Given this understanding, namely the cultural aspect, we now see how Xiaomi is relatively well positioned to capture the middle-class population in SE Asia. Despite the obvious language and culture differences, the four SEA countries listed above are still much closer to the Chinese social environment than to the Californian one. Historically there have also been lots of immigrants from China, especially from the Canton Province, into SEA – in fact, there are so many Chinese immigrants in Indonesia that it has historically caused some social frictions. In any case, compared to the Cupertino-based, clean and shiny fruit giant, Xiaomi can definitely customize their MIUI OS for local uses much better than anyone.

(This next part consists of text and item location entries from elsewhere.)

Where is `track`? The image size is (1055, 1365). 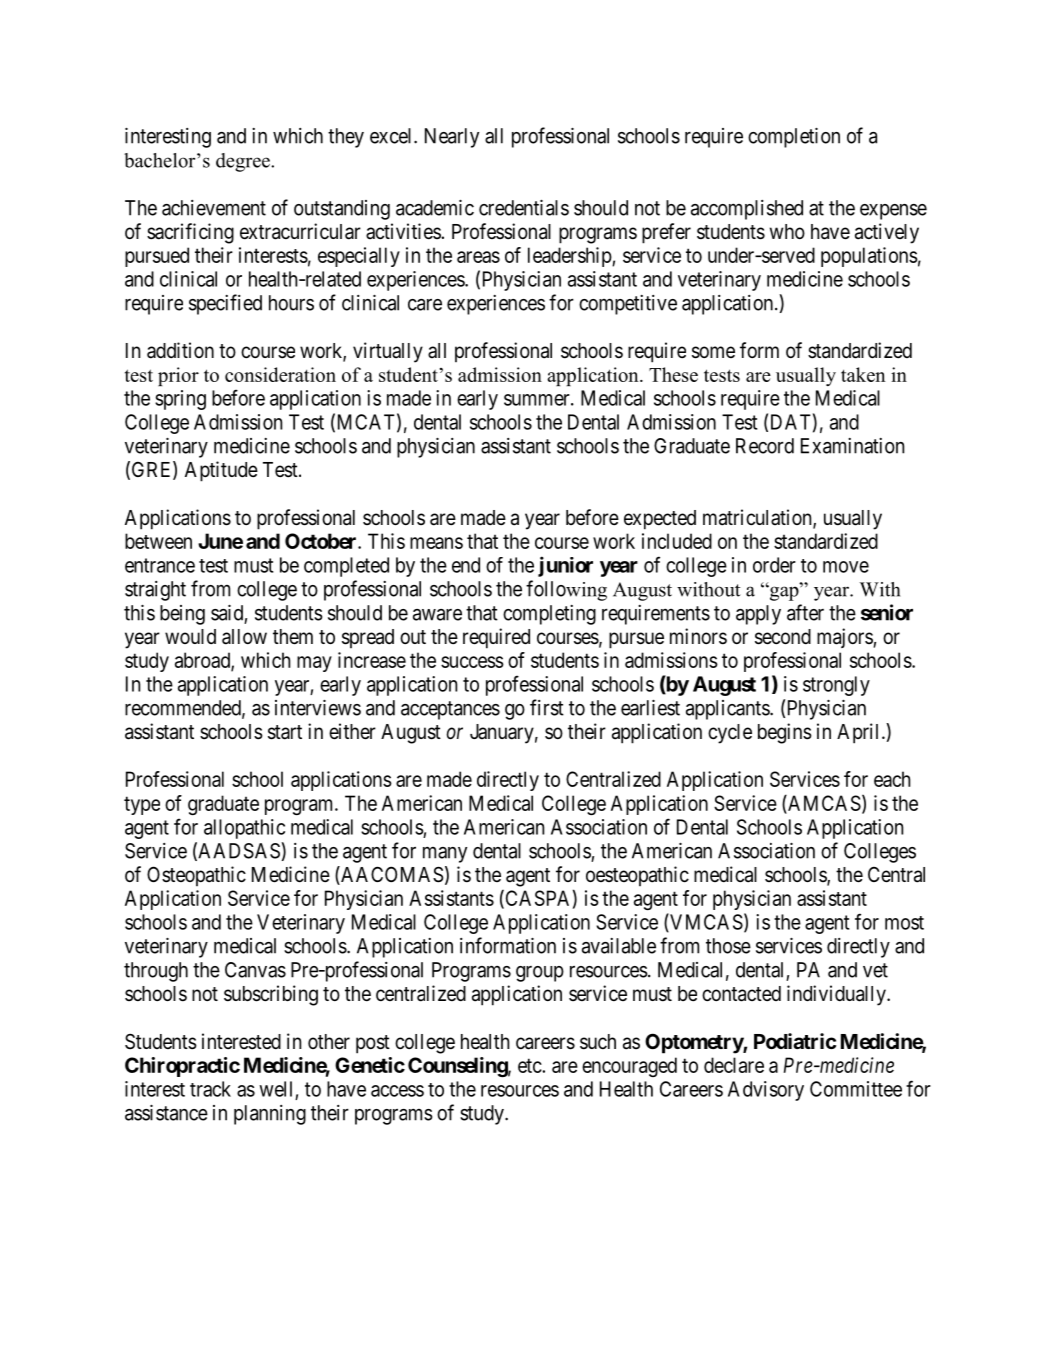 track is located at coordinates (210, 1089).
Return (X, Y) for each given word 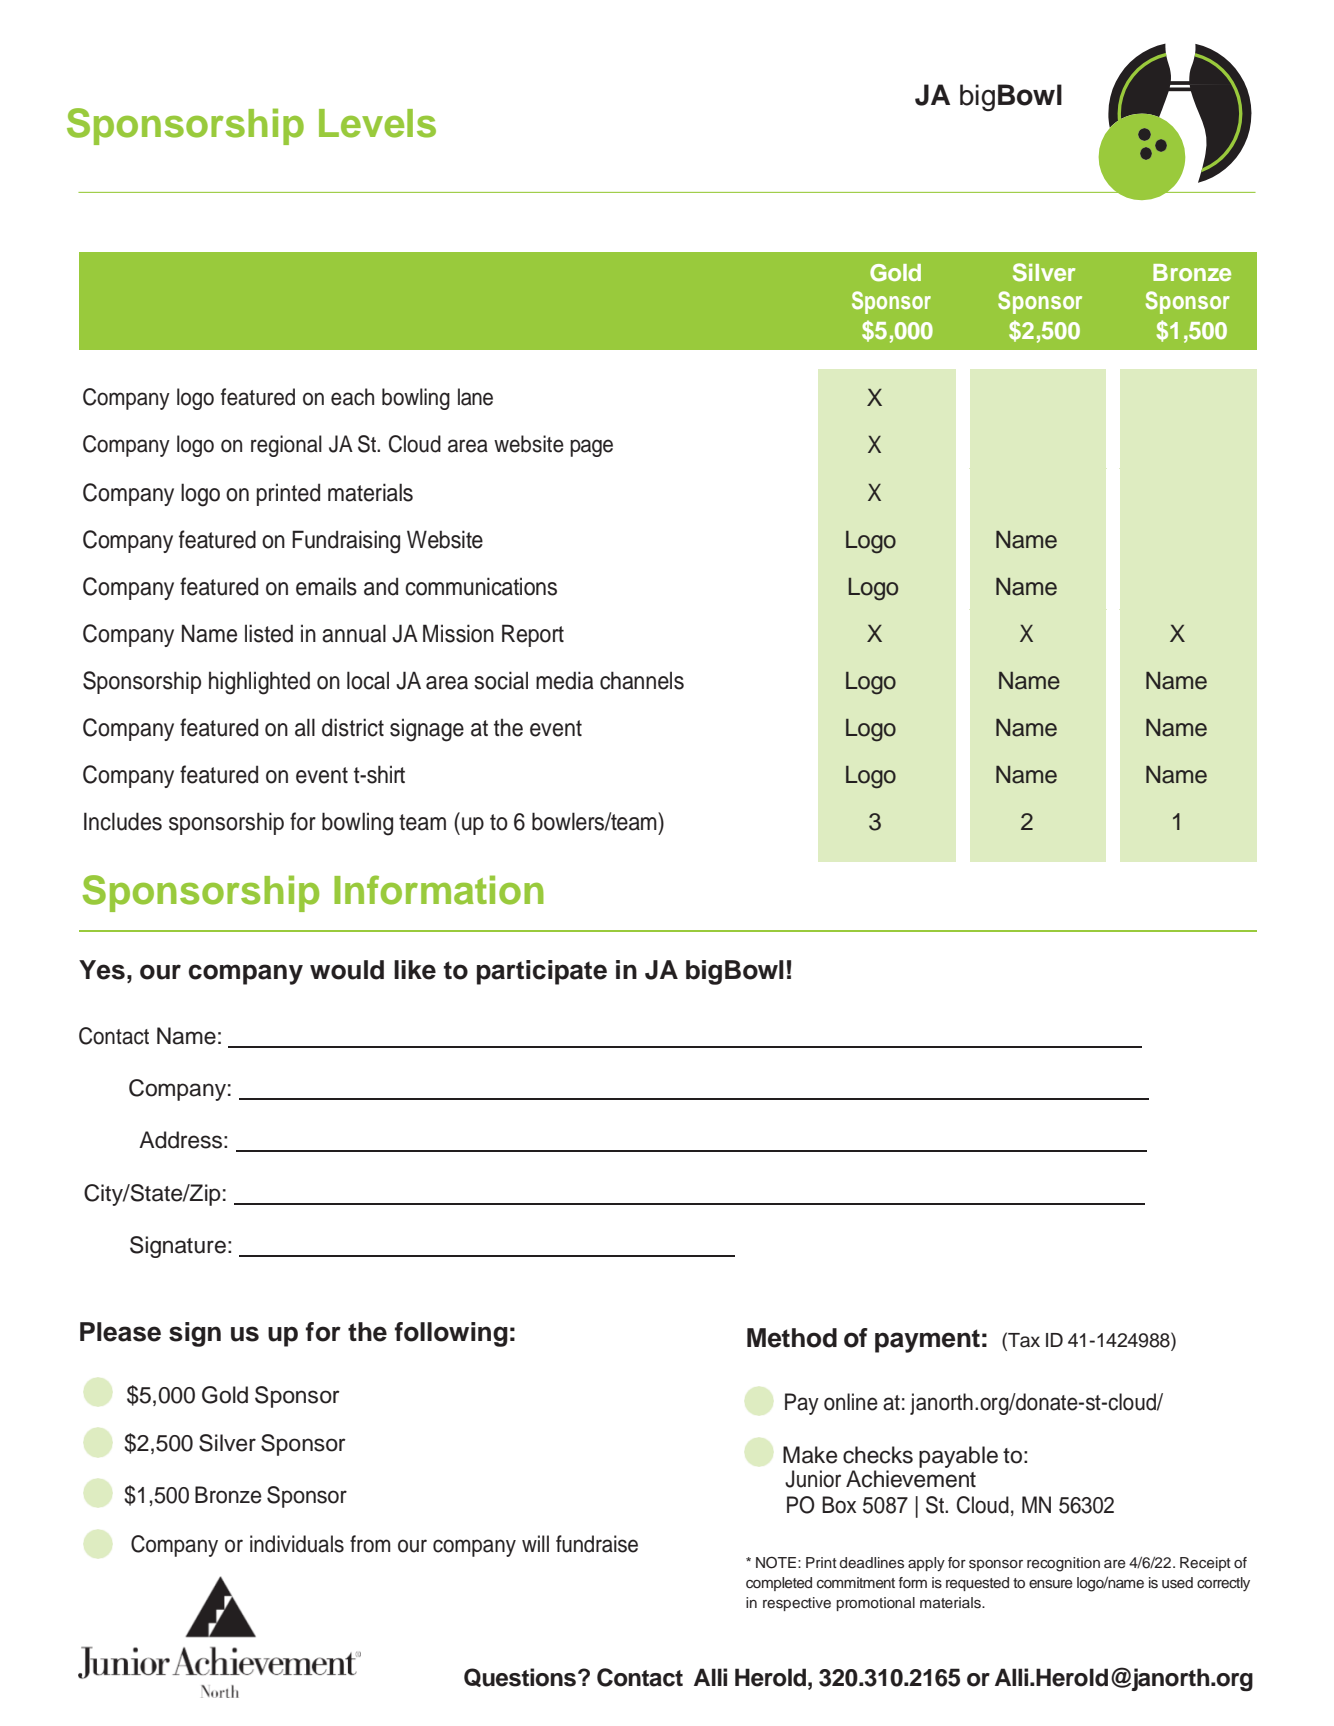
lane (475, 397)
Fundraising (346, 542)
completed (779, 1584)
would (347, 970)
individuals (297, 1544)
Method (792, 1338)
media (564, 680)
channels (642, 680)
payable (958, 1457)
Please (120, 1332)
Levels (377, 123)
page (591, 448)
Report (533, 635)
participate (542, 972)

And since Xiaomi sells at cost and bypasses all traditional retail channels, it also doesn't have to worry about striking complicated deals with local telecom giants through subsidized packages. It can establish its brand image directly in the middle-class population, rather than suffering the fate of the Taiwanese HTC who went into Europe with telecom-branded phones and eventually struggled to stand on its own legs despite pouring in tons of marketing resources.
All of this, obviously, is just projections right now. But if anyone can realize this game plan, it would be Xiaomi, not Samsung and Apple.
And if it could really capture the SE Asia market and cut out a good piece of India for bonus, who cares about whether they can copycat their way into the more originality-sensitive North American market? Don't forget that despite all the "no presence outside of China" accusation, Alibaba has as of today a $261B market cap, larger than Amazon and eBay combined. In other words, the market has been examing all the data for a while now since it's quoted on NYSE and the market concludes that maybe the Chinese market alone is big enough for this valuation. And that's a good wakeup call for those who claim that US market is a must-have for large companies.
Now imagine Xiaomi that might one day own China – and Indonesia, and Malaysia, and Vietnam and Thailand? Maybe there is indeed some points behind the rumored $50B valuation that is coming up.